We constantly query for things like interests and categories. These don’t change often, maybe once every few months. But we were still hitting the database every time. That works with 100 users. Not with 10,000. It’s a waste of resources at scale.
const TOPICS_CACHE_KEY = 'topics:all';
const CACHE_TTL = 60 * 60 * 24; // 24 hours
export const UserTopicsRepository = (db: any, redis: any) => {
const getTopics = async (): Promise<{ id: string; slug: string }[]> => {
const cached = await redis.get(TOPICS_CACHE_KEY);
if (cached) return JSON.parse(cached);
const topics = await db.select().from('Topics');
await redis.set(TOPICS_CACHE_KEY, JSON.stringify(topics), { EX: CACHE_TTL });
return topics;
};
const syncUserTopics = async (userId: string, topicSlugs: string[]) => {
await db.delete('UserTopics').where({ userId });
if (topicSlugs.length === 0) return;
const allTopics = await getTopics();
const slugToId = new Map(allTopics.map(t => [t.slug, t.id]));
const topicsToInsert = topicSlugs.map(slug => {
const id = slugToId.get(slug);
if (!id) throw new Error(`Topic '${slug}' not found`);
return { userId, topicId: id };
});
await db.insert('UserTopics').values(topicsToInsert);
};
return { syncUserTopics };
};
That’s why we use Redis. Another would be, when anonymous users view public posts, you can’t afford to fetch the same content over and over. These users don’t carry state, but they bring volume. So we cache what’s static: metadata, categories and tags. We only fetch dynamic states like isLiked or isFollowing when needed.

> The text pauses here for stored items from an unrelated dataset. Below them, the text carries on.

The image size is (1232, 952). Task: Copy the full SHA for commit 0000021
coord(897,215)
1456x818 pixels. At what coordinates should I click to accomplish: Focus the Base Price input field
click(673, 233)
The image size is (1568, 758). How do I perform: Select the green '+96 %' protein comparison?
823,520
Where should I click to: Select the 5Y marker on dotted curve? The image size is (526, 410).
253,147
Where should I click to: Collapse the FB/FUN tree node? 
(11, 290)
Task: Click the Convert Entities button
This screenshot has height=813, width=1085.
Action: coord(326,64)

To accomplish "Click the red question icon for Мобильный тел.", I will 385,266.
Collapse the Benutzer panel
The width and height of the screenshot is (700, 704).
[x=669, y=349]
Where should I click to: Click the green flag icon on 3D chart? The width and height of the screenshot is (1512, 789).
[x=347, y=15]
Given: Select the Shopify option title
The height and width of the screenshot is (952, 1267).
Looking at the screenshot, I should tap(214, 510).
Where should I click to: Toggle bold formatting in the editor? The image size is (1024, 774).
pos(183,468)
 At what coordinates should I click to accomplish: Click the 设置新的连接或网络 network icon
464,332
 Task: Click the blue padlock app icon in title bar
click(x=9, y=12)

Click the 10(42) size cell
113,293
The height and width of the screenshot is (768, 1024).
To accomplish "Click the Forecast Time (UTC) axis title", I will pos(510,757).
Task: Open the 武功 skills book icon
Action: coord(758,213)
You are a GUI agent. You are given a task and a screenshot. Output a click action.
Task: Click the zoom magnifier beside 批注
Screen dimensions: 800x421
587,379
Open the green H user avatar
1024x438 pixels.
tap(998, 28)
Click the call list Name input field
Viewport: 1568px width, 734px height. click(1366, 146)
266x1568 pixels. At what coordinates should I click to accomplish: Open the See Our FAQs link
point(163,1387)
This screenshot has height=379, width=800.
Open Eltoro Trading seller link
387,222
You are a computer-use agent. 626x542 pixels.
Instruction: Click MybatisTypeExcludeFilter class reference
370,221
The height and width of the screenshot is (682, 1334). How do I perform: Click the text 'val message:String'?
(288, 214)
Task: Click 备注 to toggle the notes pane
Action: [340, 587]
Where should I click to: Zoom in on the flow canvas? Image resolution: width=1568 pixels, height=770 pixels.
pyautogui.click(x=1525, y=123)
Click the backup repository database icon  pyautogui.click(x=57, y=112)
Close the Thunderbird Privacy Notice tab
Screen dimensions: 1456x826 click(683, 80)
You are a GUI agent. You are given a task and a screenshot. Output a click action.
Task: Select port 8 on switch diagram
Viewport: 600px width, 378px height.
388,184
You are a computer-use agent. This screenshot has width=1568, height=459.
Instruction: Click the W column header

Follow a simple rule: cache what doesn’t change often. This protects your database, improves response times, and keeps your system scalable.
🎹 Final Thoughts
I used to hate backend development 1 year and a half ago. But it was because I didn’t know those principles and I was constantly repeating myself, creating fancy implementations that didn’t scale and duplicating my code over and over again.
The good thing is that you don’t need to suffer through fragile environments, weird abstractions, or inconsistent APIs. You just need to build with intention. Whether it’s Docker, clean response adapters, DRY repositories, or Redis caching; every decision should move you closer to clarity, not complexity.
If you’re solo or in a small team, your codebase is your second brain. Don’t clutter it with patterns you don’t need (or understand) yet. Don’t delay delivery to sound smart. Build something that works, scales, and makes sense to the next person who reads it; even if that person is you, three months from now.
Honestly speaking, this is the guide I’d shared with my past self. I had to learn things the hard way. But you don’t have to. Remember. Never stop learning, don't be afraid of breaking things and always keep experimenting.